6.4x Faster DataLoaders: Deconstructing PyTorch for Single-Cell Genomics¶
Single-cell transcriptomics datasets have reached escape velocity. With falling assay and sequencing costs, a modern experiment can yield counts for upwards of 5M cells × 20k genes, representing a 100-fold increase in scale from just 5 years ago.
As we've seen in other domains, this is also the precise moment where Jevons paradox (the principle that demand will rise to meet surplus in supply) and Sutton's bitter lesson (the principle that large enough data and large enough models can outperform alternatives derived from decades of domain-specific creativity) kick in.
Cue: Atlas-scale datasets (Tahoe-100M, Human Cell Atlas, scBaseCamp), transformer-based foundation models (scGPT, Transcriptformer, STATE), and the virtual cell era.
To keep pace with this deluge, I developed Sparse Lazy Array Format (SLAF). SLAF is a ground-up rethink of storage and compute for single cell data.
- SLAF is a columnar, cloud-native, vector-first storage container (on top of an open standard like Lance).
- SLAF provides lazy compute interfaces that resemble familiar scanpy idioms, and state-of-the art data loaders for training transformer-based foundation models.
Learn about SLAF here and start using it for your single-cell workflows today.
In this blog post, we'll go behind the scenes of SLAF's data loader, and the various optimizations that improve throughput ~6.4x with respect to a naive PyTorch implementation on SLAF, and ~100x with respect to status quo approaches for single-cell data loading. Look for comprehensive dataloader benchmarks here.
Streaming Transcriptomics Data to Modern GPUs¶
Training foundation models on single-cell RNA-seq data requires streaming massive datasets to GPU clusters. Let's do some napkin math:
Performance Requirements
- Dataset: 100M cells, ~60B non-zero expression values
- Model: 1.2B parameter transformer (scGPT)

### Provided material
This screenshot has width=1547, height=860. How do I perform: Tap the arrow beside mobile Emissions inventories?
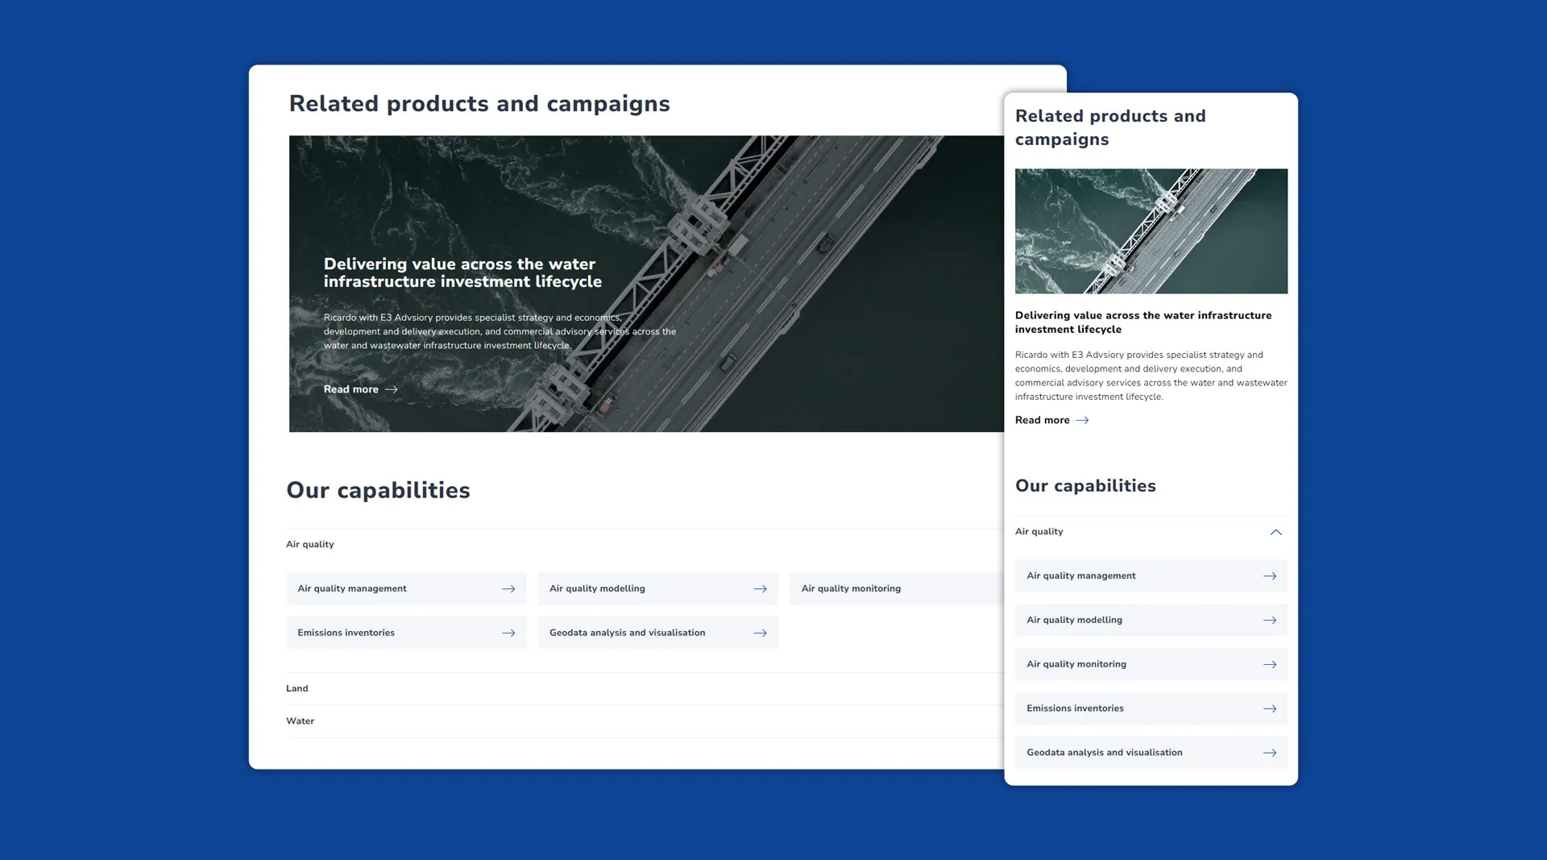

### Complete the following
a – In the SLAF blog post, restate the part from "To keep pace" to "single-cell workflows today.", swapping "Lance" for "Parquet".
b – Based on the SLAF blog post, does each statement agree with it? Answer yes or no for each, quoting the words that decide it.
(i) A modern single-cell experiment can yield counts for more than 5M cells.
(ii) SLAF's data loader improves throughput about 100x compared with a naive PyTorch implementation on SLAF.
(iii) The model listed under the performance requirements has 1.2B parameters.

### Task-by-task results
a –
To keep pace with this deluge, I developed Sparse Lazy Array Format (SLAF). SLAF is a ground-up rethink of storage and compute for single cell data.
- SLAF is a columnar, cloud-native, vector-first storage container (on top of an open standard like Parquet).
- SLAF provides lazy compute interfaces that resemble familiar scanpy idioms, and state-of-the art data loaders for training transformer-based foundation models.
Learn about SLAF here and start using it for your single-cell workflows today.

b –
(i) Yes: "a modern experiment can yield counts for upwards of 5M cells × 20k genes"
(ii) No: "improve throughput ~6.4x with respect to a naive PyTorch implementation on SLAF, and ~100x with respect to status quo approaches for single-cell data loading"
(iii) Yes: "Model: 1.2B parameter transformer (scGPT)"